Go through the data below and return each line containing the word "Prompt".

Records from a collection
+-------+
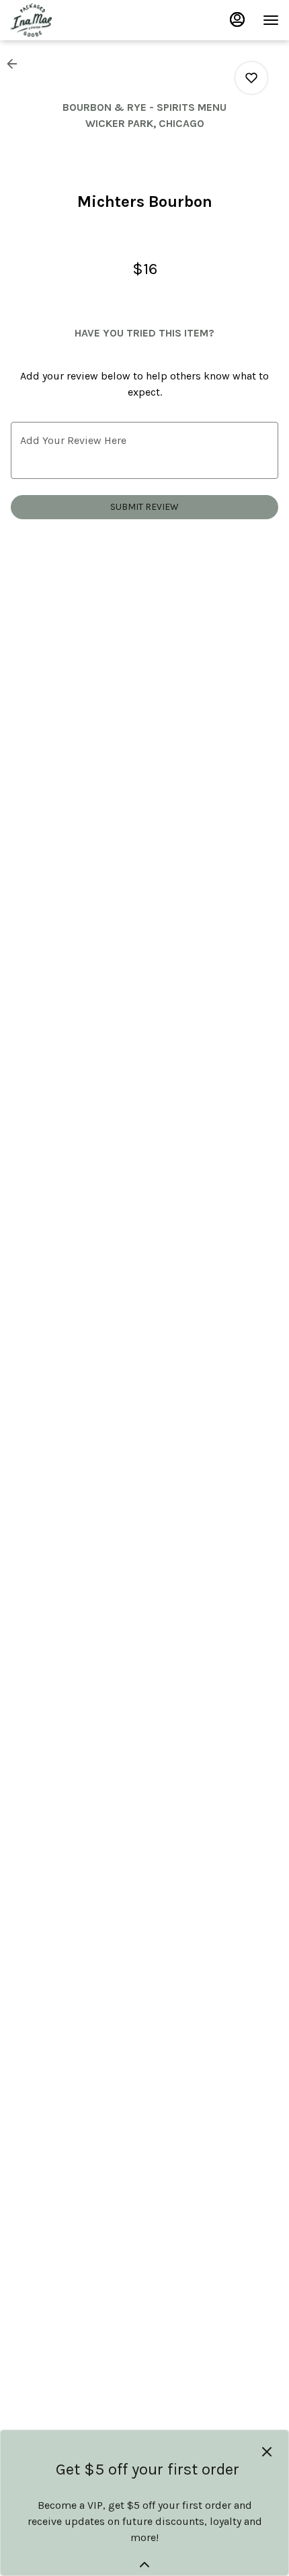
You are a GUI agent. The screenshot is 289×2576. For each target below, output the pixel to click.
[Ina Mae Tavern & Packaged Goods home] (70, 20)
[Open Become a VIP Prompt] (144, 2565)
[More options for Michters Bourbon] (251, 78)
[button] (16, 64)
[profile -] (237, 19)
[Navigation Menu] (271, 20)
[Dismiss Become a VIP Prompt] (267, 2452)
+-------+
Written solution =
[Open Become a VIP Prompt] (144, 2565)
[Dismiss Become a VIP Prompt] (267, 2452)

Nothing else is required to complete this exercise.